Exercise brief
Scan the lines below for the string "height". Reply with how many match, and no other words.

○ ○ ○

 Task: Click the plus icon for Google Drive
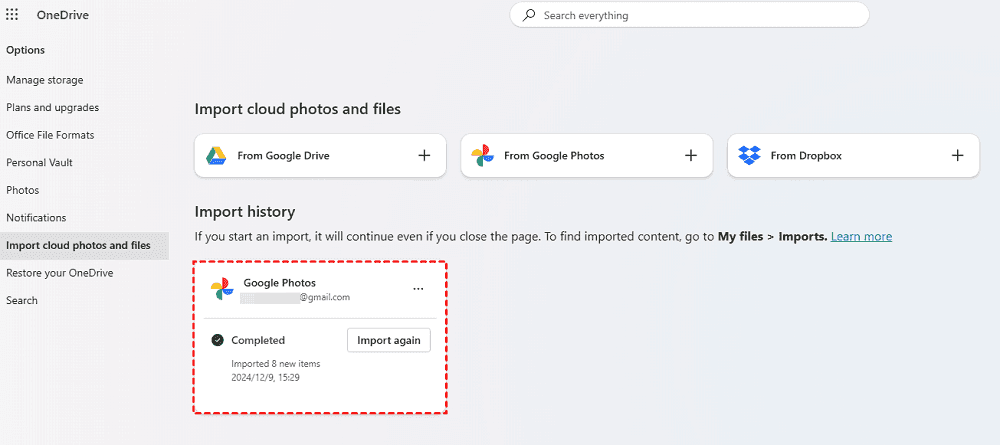pyautogui.click(x=424, y=156)
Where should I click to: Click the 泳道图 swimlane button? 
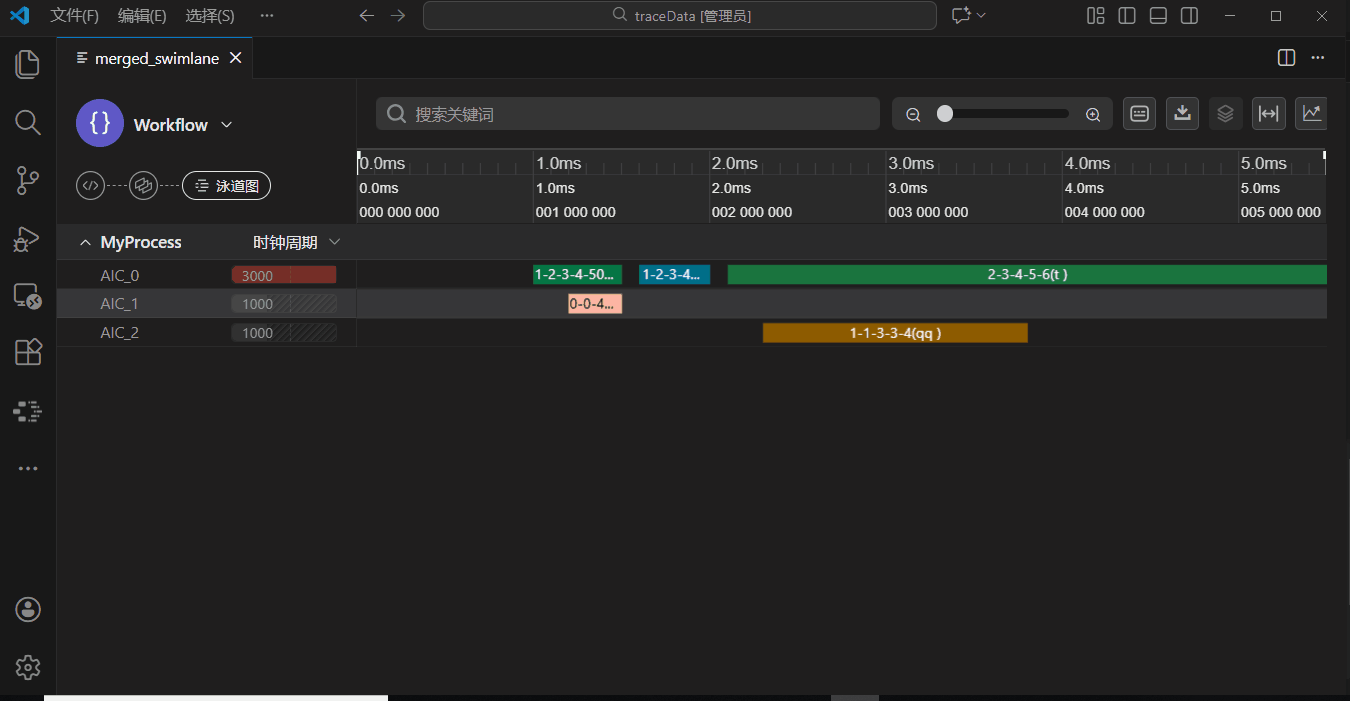click(x=226, y=185)
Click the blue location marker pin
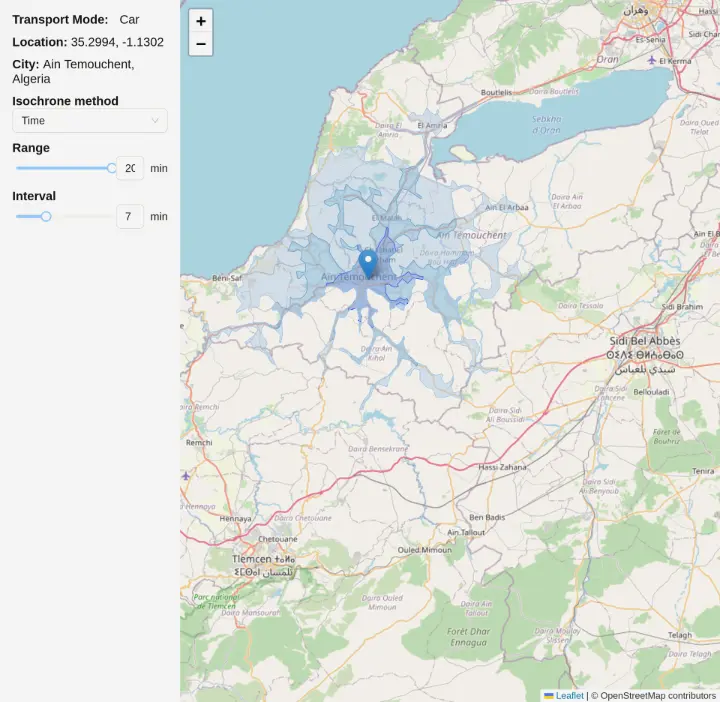 tap(368, 263)
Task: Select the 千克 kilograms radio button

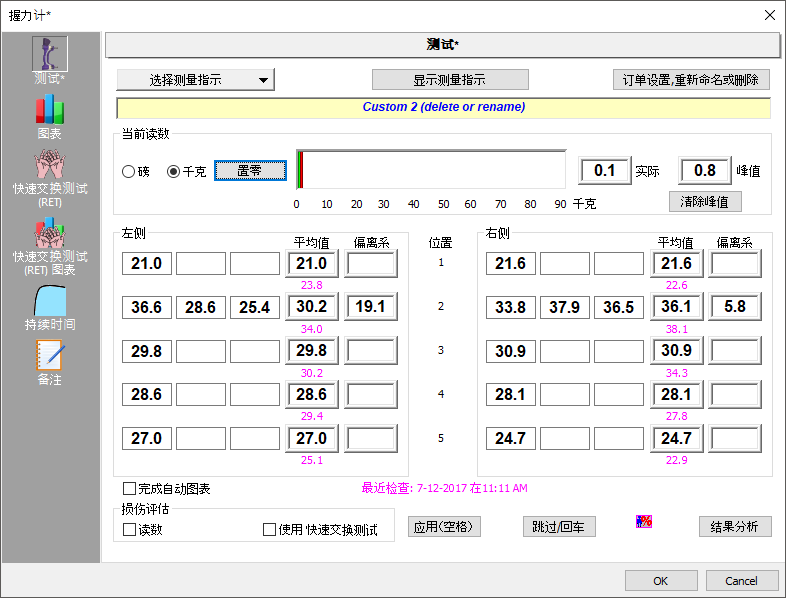Action: tap(174, 171)
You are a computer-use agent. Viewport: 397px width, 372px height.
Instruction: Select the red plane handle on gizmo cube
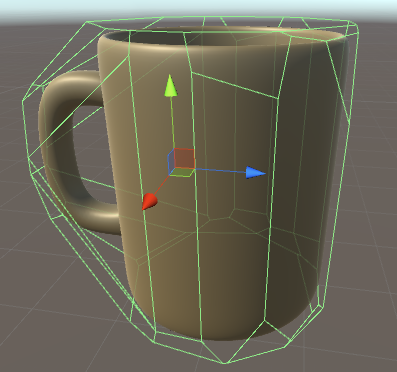(184, 158)
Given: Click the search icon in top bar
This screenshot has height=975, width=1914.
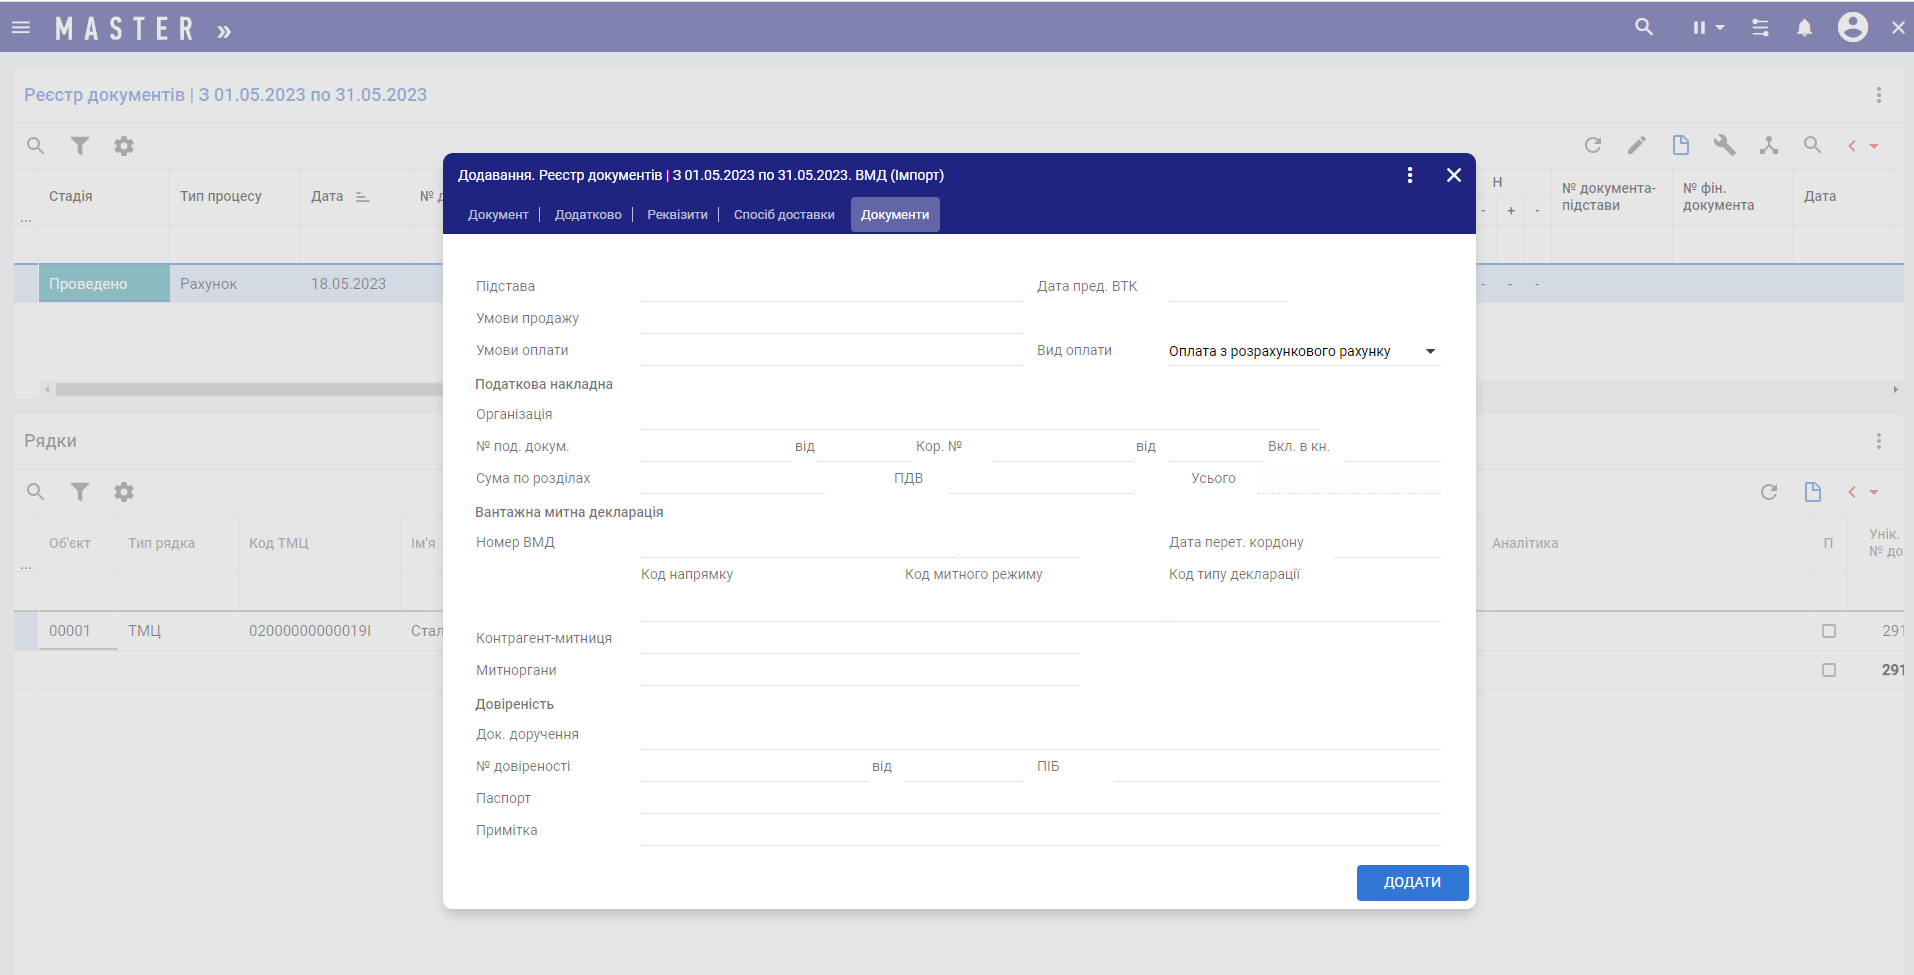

○ ○ ○

Solution
2